Der blinde Fleck in Ihrer Kommunikation

Die peinlichste Erkenntnis meiner Beraterlaufbahn kam nicht in einem Vorstandszimmer. Sie kam auf einem kleinen Bildschirm in einem unscheinbaren Seminarraum.

Wann haben Sie zuletzt jemanden wirklich missverstanden? Oder umgekehrt: Wann dachten Sie, Sie wären völlig klar gewesen, und Ihr Gegenüber hatte trotzdem etwas ganz anderes gehört?
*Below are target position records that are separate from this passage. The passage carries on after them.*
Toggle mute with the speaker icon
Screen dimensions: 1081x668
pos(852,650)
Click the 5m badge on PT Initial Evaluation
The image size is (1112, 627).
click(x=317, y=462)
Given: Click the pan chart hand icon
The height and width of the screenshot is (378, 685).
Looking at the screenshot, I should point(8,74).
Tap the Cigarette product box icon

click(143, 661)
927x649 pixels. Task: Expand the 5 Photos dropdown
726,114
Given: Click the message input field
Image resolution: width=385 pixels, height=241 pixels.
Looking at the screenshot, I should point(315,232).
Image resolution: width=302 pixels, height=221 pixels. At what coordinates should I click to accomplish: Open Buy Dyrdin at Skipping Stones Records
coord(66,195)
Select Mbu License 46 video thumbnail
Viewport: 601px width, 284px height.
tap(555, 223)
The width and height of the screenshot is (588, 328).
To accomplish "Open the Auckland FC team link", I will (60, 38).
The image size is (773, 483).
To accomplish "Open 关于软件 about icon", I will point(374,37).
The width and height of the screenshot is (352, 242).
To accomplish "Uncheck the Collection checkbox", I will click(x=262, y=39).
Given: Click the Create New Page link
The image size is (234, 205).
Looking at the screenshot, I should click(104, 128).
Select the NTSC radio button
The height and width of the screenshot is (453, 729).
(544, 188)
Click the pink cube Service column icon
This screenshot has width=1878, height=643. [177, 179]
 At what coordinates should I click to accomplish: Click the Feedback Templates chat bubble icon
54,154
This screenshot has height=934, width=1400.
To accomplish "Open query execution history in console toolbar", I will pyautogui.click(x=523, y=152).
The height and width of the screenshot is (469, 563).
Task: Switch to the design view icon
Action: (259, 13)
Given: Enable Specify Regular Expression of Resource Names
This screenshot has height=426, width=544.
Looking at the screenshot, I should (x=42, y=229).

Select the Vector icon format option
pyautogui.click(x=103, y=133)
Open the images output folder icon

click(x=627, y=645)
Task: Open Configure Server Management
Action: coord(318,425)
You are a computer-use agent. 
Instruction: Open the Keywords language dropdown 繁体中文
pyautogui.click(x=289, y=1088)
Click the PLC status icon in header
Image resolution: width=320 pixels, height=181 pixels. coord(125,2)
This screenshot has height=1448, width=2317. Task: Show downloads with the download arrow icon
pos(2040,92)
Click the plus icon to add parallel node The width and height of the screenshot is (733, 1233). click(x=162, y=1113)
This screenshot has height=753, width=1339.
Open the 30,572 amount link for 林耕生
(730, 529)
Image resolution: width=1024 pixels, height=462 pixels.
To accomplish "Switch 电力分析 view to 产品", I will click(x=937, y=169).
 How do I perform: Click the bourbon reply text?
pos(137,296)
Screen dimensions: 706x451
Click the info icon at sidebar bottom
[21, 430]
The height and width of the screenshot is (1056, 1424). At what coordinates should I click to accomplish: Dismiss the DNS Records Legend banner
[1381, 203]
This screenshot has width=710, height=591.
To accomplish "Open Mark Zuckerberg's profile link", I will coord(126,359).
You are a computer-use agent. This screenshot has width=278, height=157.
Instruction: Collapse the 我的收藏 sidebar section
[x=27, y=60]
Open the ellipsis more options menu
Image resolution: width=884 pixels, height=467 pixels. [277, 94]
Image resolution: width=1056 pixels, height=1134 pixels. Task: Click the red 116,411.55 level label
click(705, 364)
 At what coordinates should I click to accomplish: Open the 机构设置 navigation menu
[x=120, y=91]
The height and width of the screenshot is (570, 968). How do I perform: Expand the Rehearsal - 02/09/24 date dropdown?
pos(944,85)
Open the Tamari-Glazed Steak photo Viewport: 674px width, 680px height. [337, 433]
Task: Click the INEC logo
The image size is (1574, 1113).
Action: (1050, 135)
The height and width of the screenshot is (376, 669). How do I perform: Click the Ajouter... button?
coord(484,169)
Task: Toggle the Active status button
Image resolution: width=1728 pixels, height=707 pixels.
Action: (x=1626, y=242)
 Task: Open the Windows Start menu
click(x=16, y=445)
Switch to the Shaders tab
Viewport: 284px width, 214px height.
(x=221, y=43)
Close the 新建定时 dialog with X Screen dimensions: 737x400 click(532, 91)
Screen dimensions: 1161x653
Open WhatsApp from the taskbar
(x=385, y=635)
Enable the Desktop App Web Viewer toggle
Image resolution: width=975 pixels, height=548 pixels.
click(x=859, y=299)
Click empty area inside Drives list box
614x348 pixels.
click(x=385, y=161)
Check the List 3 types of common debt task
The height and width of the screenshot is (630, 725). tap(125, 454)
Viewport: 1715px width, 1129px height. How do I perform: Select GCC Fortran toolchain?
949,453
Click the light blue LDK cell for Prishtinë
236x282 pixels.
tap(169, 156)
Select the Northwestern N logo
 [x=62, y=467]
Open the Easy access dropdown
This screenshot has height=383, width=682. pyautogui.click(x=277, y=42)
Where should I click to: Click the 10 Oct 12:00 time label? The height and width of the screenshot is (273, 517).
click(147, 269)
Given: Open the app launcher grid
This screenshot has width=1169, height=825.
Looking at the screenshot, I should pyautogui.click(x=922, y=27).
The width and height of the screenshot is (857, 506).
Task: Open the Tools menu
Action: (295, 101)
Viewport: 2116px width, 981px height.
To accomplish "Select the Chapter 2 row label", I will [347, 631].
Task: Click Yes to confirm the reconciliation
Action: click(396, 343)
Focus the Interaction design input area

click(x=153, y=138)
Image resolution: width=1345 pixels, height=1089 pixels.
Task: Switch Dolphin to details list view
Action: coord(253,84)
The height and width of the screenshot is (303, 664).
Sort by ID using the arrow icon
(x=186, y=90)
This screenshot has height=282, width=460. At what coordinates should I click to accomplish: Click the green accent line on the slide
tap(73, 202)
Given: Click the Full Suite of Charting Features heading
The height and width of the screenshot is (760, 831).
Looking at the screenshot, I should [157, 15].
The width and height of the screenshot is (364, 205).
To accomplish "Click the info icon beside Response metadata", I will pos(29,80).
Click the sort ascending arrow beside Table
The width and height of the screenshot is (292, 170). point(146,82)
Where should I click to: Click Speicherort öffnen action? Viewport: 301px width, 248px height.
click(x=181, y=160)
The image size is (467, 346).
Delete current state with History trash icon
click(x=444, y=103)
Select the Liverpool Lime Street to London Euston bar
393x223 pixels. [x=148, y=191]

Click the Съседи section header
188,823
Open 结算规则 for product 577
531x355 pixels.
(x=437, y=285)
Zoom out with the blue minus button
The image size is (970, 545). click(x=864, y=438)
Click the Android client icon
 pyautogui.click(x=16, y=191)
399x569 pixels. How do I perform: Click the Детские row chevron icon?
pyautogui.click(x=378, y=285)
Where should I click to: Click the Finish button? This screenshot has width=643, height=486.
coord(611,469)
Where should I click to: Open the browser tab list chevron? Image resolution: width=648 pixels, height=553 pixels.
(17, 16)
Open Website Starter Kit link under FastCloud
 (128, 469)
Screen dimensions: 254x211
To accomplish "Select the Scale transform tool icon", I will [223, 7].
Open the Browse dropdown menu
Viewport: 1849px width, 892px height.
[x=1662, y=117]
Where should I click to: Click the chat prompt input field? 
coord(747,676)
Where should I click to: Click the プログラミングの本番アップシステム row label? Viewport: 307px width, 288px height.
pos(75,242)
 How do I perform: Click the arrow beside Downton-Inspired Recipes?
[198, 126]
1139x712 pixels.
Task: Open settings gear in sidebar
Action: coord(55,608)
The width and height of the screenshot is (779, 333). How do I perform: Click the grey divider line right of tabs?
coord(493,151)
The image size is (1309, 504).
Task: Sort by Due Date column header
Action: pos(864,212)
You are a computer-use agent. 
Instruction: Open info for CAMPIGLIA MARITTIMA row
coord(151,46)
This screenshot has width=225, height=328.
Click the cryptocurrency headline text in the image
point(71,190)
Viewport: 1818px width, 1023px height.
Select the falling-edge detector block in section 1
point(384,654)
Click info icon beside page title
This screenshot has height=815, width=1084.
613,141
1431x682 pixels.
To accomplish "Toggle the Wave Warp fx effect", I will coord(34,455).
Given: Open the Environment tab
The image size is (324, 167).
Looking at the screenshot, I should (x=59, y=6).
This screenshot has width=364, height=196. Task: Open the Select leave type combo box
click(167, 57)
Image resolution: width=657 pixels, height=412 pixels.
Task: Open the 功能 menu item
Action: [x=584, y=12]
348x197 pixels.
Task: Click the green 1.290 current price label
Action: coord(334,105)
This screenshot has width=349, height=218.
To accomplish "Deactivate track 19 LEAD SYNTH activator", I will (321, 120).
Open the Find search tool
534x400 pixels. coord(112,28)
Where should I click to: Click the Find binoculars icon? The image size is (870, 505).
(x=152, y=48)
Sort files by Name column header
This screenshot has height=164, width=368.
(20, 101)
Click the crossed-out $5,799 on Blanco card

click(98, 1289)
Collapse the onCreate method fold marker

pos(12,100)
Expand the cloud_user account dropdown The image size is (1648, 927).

Ich meine das nicht rhetorisch. In meiner Arbeit als Unternehmensberaterin erlebe ich täglich, wie intelligente, gut ausgebildete Menschen aus demselben Meeting gehen und unterschiedliche Versionen desselben Gesprächs im Kopf haben. Jeder überzeugt, er habe sich klar ausgedrückt. Jeder ein bisschen ratlos über den anderen.

Vor vielen Jahren nahm ich an einem Leadership-Seminar teil. Der Coach spielte uns Videoaufnahmen aus einer Gruppendiskussion vom Vortag vor. Ich sah zu, wie eine Frau (eindeutig ich, leider) mit leicht zusammengekniffenen Augen und vorgebeugtem Oberkörper auf einen Kollegen einredete. Sie wirkte ungeduldig, fast herablassend. Das Problem: Ich hatte mich in diesem Moment unterstützend gefühlt, engagiert und hilfreich.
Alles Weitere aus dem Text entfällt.